[PATCH 0/2] Support direct I/O read and write for memory allocated by dmabuf

Christian König christian.koenig at amd.com
Thu Jul 11 14:25:59 UTC 2024


Am 10.07.24 um 18:34 schrieb T.J. Mercier:
> On Wed, Jul 10, 2024 at 8:08 AM Lei Liu <liulei.rjpt at vivo.com> wrote:
>> on 2024/7/10 22:48, Christian König wrote:
>>> Am 10.07.24 um 16:35 schrieb Lei Liu:
>>>> on 2024/7/10 22:14, Christian König wrote:
>>>>> Am 10.07.24 um 15:57 schrieb Lei Liu:
>>>>>> Use vm_insert_page to establish a mapping for the memory allocated
>>>>>> by dmabuf, thus supporting direct I/O read and write; and fix the
>>>>>> issue of incorrect memory statistics after mapping dmabuf memory.
>>>>> Well big NAK to that!
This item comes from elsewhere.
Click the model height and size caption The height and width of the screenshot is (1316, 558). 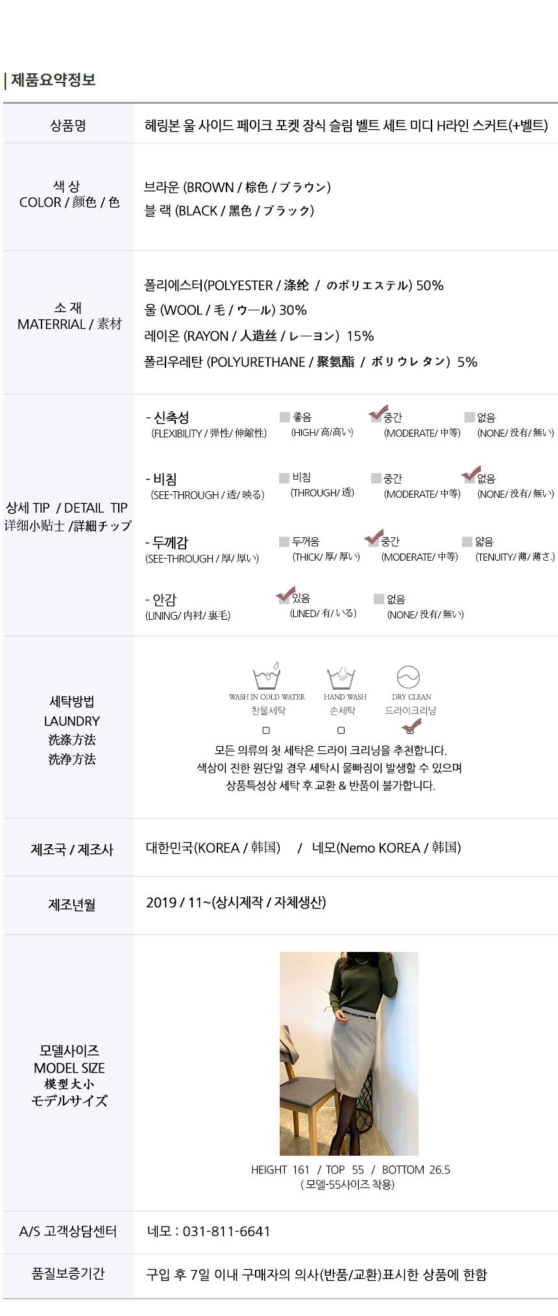(350, 1170)
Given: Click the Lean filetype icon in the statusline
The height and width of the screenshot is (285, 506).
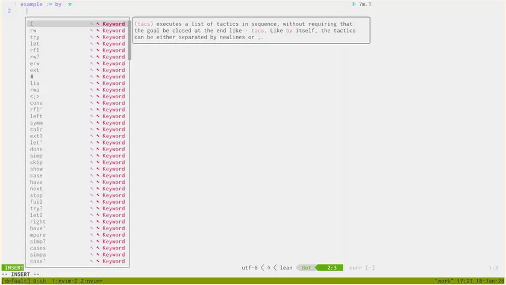Looking at the screenshot, I should [269, 268].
Direct I/O is intentionally disabled on DMA-bufs.
>>>> Hello! Could you explain why direct_io is disabled on DMABUF? Is
>>>> there any historical reason for this?
>>> It's basically one of the most fundamental design decision of DMA-Buf.
>>> The attachment/map/fence model DMA-buf uses is not really compatible
>>> with direct I/O on the underlying pages.
>> Thank you! Is there any related documentation on this? I would like to
>> understand and learn more about the fundamental reasons for the lack of
>> support.
> Hi Lei and Christian,
>
> This is now the third request I've seen from three different companies
> who are interested in this,

Yeah, completely agree. This is a re-occurring pattern :)

Maybe we should document the preferred solution for that.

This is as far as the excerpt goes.